Los clientes ya no están satisfechos con los sistemas de facturación por hora y demandan precios de tarifa fija. Las tendencias apuntan hacia una fijación de precios más transparente y adaptada a los servicios contratados.

En este sentido, la transformación digital puede ayudar a las firmas a:

  • Optimizar sus procesos para maximizar las ganancias, incluso con una tarifa fija.
  • Cuantificar el coste de la prestación de servicios específicos, para una presupuestación a medida.

Las aplicaciones como el seguimiento automatizado del tiempo y las tareas eliminan las dificultades más comúnmente relacionadas con la facturación, mientras que otras aplicaciones, como el software de seguimiento de casos, aumentan la eficiencia para aumentar las ganancias por hora.

Talento de nueva generación

Asegurar el futuro de una empresa significa atraer y retener nuevos talentos, y los graduados de las facultades de derecho hoy en día esperan poder contar en su día a día con tecnología de apoyo, para mejorar sus flujos de trabajo. En consecuencia, la transformación digital es un elemento crucial del plan de crecimiento a largo plazo de cualquier firma.

Colaboración digital

Las nuevas plataformas digitales ofrecen gestión compartida de proyectos y documentos, lo que permite la colaboración entre firma de abogados, profesionales del derecho y clientes, incluso a grandes distancias. Sin embargo, los estudios legales necesitan avanzar en su transformación digital para aprovechar al máximo esta oportunidad.
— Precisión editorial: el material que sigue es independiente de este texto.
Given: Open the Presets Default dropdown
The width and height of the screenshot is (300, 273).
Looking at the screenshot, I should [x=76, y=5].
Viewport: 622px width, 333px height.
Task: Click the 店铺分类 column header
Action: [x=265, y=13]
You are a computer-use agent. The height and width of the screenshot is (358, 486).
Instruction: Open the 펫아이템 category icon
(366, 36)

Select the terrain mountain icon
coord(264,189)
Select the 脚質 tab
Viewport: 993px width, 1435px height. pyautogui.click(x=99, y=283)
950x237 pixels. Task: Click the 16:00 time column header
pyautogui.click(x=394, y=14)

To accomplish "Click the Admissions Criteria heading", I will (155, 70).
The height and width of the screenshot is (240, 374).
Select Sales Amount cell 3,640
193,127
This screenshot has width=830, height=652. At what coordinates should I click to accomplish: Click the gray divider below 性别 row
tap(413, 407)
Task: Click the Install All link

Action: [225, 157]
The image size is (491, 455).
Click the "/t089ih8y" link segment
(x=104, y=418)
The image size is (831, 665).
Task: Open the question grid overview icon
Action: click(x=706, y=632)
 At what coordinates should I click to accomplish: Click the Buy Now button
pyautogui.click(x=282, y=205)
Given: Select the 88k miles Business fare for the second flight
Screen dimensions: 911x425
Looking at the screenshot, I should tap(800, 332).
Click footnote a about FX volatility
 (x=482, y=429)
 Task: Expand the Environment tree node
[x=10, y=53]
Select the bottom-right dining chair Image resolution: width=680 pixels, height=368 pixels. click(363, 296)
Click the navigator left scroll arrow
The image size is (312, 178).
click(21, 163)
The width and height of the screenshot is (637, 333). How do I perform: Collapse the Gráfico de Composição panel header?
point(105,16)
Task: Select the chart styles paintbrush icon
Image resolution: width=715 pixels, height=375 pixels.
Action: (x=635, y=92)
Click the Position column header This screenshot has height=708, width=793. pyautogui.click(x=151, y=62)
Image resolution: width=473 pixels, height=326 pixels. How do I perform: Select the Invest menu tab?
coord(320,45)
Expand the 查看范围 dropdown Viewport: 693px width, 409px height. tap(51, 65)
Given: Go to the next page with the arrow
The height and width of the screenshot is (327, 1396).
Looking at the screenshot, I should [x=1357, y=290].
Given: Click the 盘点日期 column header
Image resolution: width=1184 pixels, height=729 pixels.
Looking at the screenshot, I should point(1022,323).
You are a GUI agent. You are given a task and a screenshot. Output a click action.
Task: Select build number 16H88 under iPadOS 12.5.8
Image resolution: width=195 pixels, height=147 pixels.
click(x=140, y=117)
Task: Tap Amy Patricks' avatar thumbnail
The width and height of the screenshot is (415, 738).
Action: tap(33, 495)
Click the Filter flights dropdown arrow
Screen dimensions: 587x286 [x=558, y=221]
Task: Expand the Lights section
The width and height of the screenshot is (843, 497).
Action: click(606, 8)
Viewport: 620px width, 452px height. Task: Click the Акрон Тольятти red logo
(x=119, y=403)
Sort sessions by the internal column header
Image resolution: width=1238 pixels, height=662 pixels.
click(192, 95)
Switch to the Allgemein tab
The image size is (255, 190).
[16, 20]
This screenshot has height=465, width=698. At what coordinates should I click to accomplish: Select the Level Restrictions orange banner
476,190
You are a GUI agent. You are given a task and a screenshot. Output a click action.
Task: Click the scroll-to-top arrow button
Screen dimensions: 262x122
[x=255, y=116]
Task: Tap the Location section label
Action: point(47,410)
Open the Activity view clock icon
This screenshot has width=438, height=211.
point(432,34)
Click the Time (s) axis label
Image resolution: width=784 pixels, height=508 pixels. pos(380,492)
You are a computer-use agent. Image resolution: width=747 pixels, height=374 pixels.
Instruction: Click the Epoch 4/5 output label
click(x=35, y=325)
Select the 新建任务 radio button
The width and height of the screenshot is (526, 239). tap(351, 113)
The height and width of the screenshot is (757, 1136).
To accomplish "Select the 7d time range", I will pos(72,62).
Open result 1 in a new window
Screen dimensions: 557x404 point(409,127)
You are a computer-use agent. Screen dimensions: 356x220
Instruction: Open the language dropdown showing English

Riesgos de no apoyarse en la tecnología

A pesar de los retos que implica la digitalización de la abogacía, aún es más desafiante pensar en un futuro donde el negocio se va quedando atrás, al no haberse decidido por iniciar la transición a tiempo. Es lo que puede suceder a los despachos más tradicionales, que se arriesgan a perder a los jóvenes profesionales mejor preparados frente a competidores más modernizados y digitalizados.

Otras de las consecuencias negativas de no dar el paso que implica la transformación están relacionadas con la pérdida de eficiencia y la imposibilidad de acceder al ahorro de costes asociado a las nuevas soluciones digitales.

Existen algunas formas sencillas de iniciar este camino: no es preciso dar el salto del archivador en papel a los robo-advisors y la inteligencia artificial. De hecho, se puede empezar el movimiento de forma gradual, implementando soluciones intuitivas y amigables que dejan un retorno medible, como sucede con CaseTracking o TimeBillingX.

Es indiscutible que las tecnologías digitales cambiarán significativamente la práctica del derecho. La pregunta que queda es cómo responderá la profesión ante esta transformación. La digitalización de la abogacía va más allá del uso de herramientas y, es posible que lleve a un cambio en el modelo de negocio de muchas firmas.

Las principales dimensiones de transformación las llevan a ser competitivas. Esto se consigue al alejarse de la estructura organizativa jerárquica y patriarcal clásica para convertirse en entidades con una estructura de gestión plana y descentralizada; al abrirse a nuevos campos de conocimiento a través de la colaboración y desarrollar prácticas y equipos multidisciplinarios dentro de la firma que permitan a las personas que no son abogados desempeñar funciones clave; y, por último, haciendo una elección y uso inteligente de los avances tecnológicos.